_WHAT YOU HAVE TO DO:_ Needed from the entries below: every line that holds the word "computer".

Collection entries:
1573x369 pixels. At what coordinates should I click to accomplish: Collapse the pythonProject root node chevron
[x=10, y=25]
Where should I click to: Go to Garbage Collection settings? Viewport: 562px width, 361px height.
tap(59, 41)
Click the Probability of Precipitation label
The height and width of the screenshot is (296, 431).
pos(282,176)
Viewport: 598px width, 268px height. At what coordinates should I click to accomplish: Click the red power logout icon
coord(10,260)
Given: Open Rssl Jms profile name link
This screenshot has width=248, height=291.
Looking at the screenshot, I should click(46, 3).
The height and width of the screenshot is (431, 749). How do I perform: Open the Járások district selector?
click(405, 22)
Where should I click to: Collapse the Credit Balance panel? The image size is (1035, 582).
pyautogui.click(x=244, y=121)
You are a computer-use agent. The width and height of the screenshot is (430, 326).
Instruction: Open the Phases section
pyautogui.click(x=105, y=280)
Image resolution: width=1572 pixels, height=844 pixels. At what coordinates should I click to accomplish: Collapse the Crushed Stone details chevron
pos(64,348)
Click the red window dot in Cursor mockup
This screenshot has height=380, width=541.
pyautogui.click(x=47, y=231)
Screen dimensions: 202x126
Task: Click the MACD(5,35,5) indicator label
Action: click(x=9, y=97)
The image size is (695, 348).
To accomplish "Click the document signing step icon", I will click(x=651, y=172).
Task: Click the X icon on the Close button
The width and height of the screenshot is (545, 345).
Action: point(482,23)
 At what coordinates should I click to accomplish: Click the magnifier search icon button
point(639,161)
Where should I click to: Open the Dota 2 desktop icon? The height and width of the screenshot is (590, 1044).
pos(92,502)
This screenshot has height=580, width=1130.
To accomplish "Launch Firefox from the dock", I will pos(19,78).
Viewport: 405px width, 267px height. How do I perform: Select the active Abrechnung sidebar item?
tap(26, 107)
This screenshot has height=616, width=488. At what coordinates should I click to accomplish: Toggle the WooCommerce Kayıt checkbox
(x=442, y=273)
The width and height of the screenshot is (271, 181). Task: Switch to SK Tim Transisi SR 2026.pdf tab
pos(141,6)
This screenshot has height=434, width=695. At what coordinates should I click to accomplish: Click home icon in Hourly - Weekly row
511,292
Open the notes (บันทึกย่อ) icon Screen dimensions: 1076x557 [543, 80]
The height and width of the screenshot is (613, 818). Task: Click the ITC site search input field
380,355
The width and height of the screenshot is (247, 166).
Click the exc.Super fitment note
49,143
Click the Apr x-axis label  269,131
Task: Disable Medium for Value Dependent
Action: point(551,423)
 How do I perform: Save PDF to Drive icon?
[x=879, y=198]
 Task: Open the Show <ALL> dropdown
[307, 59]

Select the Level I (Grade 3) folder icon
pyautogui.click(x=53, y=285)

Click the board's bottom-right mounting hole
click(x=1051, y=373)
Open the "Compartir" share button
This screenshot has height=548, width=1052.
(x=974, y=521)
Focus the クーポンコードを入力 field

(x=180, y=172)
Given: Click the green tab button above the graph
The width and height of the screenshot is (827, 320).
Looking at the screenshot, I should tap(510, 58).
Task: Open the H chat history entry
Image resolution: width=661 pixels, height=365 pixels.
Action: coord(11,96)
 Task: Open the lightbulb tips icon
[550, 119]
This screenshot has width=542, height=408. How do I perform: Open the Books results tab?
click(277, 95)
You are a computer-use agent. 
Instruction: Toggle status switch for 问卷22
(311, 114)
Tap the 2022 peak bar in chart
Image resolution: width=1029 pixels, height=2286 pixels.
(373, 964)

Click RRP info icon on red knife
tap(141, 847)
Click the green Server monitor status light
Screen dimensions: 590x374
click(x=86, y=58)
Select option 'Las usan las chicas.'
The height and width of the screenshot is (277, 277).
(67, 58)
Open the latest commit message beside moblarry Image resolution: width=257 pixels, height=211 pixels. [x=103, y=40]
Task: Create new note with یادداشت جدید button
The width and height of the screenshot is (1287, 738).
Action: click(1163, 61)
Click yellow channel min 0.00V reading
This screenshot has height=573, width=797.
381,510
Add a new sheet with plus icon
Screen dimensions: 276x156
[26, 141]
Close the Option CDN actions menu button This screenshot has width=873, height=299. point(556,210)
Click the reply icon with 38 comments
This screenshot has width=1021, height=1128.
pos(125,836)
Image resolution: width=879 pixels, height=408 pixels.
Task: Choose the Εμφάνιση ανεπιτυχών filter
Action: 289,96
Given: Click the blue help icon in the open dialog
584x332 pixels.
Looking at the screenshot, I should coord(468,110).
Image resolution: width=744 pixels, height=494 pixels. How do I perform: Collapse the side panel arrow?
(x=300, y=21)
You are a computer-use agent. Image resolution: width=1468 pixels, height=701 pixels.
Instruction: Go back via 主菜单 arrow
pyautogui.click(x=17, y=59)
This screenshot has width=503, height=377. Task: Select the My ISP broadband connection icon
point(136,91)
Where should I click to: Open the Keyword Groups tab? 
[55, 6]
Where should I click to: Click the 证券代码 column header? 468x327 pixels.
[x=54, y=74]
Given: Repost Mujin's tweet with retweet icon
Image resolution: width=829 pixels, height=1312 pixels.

_SOLUTION TO THE EXERCISE:_
You are a computer-use agent. The width and height of the screenshot is (430, 326).
You are a computer-use agent. 
You are a computer-use agent. Image resolution: width=1468 pixels, height=701 pixels.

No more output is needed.